O mesmo fez o governo Sunak em 2024, quando grupos de pressão ecológica, incluindo a Friends of the Earth, levaram o caso ao Tribunal Superior e perderam.

É improvável, no entanto, que Ed Miliband se desentenda desta forma com activistas ambientais. Ele é o sonho de proibição dos combustíveis fósseis do lobby ecológico.

Como defensor de longa data do zero líquido, ele acenou com os braços como um moinho de vento e rejeitou o coro crescente, mesmo de alguns dos seus próprios deputados e do seu antigo chefe, Sir Tony Blair, de que as políticas ambientais do governo estão a empobrecer-nos. Ele rejeita igualmente qualquer sugestão de que, dada a pequena contribuição da Grã-Bretanha para o aquecimento global, o nosso sacrifício seja quase sem sentido.

Miliband zomba do facto de os seus críticos serem “negacionistas do clima”. Ele levanta o queixo para a lua e uiva com orgulho porque estamos dando um exemplo para o resto do mundo, mesmo que o resto do mundo pense que somos malucos.

Assim como acontece com os empreendedores, quanto mais perguntas lhe fazem, mais ele irradia autoconfiança.

Deve-se admitir que ele faz isso com habilidade retórica. Dos ministros de Sir Keir Starmer, Ed Miliband é o mais eloquente e, em termos parlamentares, o mais visível.

Os ativistas trabalhistas o amam e provavelmente irão adotá-lo como seu próximo líder, se Andy Burnham acidentalmente desligar o carrossel.

Mesmo que Miliband não vá para Downing Street, número 10, ele poderia ser chanceler no governo de Burnham? Não descarte isso.

Ele pode ter sido rejeitado pelo eleitorado em 2015 e muitas vezes parecia um lunático isolado, mas exerce uma influência considerável dentro do movimento trabalhista. Isto ficou evidente quando Sir Kiir tentou transferi-lo para um departamento diferente no outono passado. Miliband recusou-se a ceder.

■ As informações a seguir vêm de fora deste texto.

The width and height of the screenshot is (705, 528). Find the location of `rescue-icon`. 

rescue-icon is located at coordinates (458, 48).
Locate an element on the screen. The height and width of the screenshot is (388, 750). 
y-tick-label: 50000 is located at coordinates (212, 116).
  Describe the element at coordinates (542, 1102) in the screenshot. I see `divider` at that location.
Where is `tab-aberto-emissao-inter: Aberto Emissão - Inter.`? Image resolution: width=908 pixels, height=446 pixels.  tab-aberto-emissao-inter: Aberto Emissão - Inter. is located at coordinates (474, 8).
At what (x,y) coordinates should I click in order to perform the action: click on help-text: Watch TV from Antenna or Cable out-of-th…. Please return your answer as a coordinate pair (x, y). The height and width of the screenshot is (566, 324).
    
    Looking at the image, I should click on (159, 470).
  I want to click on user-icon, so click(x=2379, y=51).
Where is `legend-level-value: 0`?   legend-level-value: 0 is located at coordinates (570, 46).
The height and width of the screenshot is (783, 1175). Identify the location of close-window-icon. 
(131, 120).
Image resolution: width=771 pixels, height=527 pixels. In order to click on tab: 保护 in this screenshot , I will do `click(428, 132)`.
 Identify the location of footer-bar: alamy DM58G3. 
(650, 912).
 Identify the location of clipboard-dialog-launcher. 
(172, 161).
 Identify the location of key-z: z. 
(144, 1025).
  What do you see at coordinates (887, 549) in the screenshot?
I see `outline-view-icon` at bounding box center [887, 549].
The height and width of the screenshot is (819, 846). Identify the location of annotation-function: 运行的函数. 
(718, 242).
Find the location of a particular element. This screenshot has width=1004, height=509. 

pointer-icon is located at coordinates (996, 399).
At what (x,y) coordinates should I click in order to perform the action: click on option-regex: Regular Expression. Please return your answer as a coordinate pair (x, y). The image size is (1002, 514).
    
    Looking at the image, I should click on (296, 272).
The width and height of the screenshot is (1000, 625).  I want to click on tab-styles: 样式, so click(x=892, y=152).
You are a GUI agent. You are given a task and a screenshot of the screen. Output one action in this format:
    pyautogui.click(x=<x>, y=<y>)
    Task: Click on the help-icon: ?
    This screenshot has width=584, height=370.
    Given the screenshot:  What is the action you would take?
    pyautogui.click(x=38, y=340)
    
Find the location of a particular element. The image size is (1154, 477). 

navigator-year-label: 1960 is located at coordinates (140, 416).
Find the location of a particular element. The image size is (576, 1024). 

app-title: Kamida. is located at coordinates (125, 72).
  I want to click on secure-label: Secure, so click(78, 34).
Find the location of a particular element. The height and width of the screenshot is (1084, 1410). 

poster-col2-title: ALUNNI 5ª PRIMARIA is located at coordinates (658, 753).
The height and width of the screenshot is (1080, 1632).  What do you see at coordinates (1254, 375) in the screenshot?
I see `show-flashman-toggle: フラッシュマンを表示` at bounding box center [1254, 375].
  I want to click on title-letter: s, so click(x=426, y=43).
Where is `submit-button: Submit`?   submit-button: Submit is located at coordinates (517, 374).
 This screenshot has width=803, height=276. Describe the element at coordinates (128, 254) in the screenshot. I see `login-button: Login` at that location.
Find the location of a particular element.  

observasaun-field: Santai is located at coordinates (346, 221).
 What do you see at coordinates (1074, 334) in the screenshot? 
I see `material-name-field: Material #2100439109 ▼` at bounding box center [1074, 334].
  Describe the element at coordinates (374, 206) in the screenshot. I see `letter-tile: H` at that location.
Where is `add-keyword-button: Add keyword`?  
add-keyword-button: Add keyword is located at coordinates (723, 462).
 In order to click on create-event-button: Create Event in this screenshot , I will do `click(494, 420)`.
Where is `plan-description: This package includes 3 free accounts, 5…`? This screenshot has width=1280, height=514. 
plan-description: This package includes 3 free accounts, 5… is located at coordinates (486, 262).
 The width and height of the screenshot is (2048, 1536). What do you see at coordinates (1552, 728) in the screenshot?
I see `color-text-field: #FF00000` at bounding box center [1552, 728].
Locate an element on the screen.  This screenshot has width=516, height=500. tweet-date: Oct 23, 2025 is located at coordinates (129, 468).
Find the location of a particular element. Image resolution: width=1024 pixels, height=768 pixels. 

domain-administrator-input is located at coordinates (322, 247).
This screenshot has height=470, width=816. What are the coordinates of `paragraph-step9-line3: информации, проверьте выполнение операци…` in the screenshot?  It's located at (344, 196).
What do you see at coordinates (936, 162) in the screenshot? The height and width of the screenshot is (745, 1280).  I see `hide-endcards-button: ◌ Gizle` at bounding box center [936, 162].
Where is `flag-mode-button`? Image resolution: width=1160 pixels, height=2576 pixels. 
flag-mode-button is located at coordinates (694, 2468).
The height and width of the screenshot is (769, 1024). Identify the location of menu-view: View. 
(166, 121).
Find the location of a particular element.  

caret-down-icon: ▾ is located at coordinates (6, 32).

Mas ele chegou ao topo? Os recentes ataques de Sir Tony causaram alguns danos e o sucesso da reforma nas eleições municipais do mês passado lembrou aos deputados trabalhistas que só é possível impor políticas impopulares às pessoas durante um certo tempo.

O Tesouro também está preocupado com os danos que o Net Zero está a causar à nossa economia.

Não que tais considerações políticas preocupem os puristas do lobby ecológico. Eles nem sequer incomodam o Comité das Alterações Climáticas, que determina a Dieta – que, aliás, inclui um Dr. Fries e é presidido por um sujeito chamado Topping. Qual é o apelido dele ‘Sonho’?

Topping, Fries & Co são especialistas em clima, não especialistas políticos. Quão profundamente pensaram sobre a viabilidade eleitoral do seu caminho anti-carne e anti-laticínios? Teriam eles feito um “jogo de guerra” contra as dificuldades de persuadir os britânicos a desistir do prazer das suculentas costelas de carne bovina? Será que descobriram como fazer com que os eleitores muçulmanos comam menos cordeiro? Como podem os Trabalhistas procurar a reeleição com base num manifesto que se opõe aos bolinhos quentes com manteiga e ao creme de leite?

Uma fonte trabalhista disse ao Daily Mail esta semana que as metas de emissões eram “uma luta com a qual estamos felizes – as pesquisas públicas sobre a ação climática continuam fortes”.

Bem, boa sorte com isso.

Vote em Miliband e consiga gafanhotos para o seu chá. Não tenho certeza se é um vencedor.